**Records to process**
+++++
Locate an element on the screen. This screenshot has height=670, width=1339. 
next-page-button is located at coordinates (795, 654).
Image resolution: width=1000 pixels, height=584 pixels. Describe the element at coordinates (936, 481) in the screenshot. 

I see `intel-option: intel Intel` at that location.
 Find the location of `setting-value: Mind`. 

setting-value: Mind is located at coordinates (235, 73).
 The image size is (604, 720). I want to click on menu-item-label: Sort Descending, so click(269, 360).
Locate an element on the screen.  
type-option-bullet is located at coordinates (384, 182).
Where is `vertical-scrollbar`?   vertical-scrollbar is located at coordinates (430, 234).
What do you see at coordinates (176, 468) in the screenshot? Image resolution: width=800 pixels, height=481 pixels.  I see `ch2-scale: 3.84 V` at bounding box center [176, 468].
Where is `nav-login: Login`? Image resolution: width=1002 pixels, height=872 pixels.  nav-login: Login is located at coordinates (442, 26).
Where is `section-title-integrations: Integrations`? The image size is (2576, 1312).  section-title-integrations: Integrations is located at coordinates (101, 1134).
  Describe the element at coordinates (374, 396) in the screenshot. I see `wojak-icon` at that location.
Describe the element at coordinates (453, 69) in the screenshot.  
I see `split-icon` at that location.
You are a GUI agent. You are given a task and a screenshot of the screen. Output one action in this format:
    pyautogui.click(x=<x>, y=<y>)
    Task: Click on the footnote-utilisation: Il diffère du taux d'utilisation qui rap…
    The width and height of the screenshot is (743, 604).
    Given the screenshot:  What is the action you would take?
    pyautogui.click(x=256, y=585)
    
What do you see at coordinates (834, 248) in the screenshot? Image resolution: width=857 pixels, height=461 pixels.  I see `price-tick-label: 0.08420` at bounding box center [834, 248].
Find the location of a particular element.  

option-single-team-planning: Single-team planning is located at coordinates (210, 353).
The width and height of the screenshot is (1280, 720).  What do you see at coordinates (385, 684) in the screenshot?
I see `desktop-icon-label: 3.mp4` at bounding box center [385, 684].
+++++
**Exercise objective**
Reproduce the records verbatim, starting at the line that contains "What do you see at coordinates (834, 248)" and ending at the end of the records.

**Task result**
What do you see at coordinates (834, 248) in the screenshot? Image resolution: width=857 pixels, height=461 pixels.  I see `price-tick-label: 0.08420` at bounding box center [834, 248].
Find the location of a particular element.  

option-single-team-planning: Single-team planning is located at coordinates (210, 353).
The width and height of the screenshot is (1280, 720).  What do you see at coordinates (385, 684) in the screenshot?
I see `desktop-icon-label: 3.mp4` at bounding box center [385, 684].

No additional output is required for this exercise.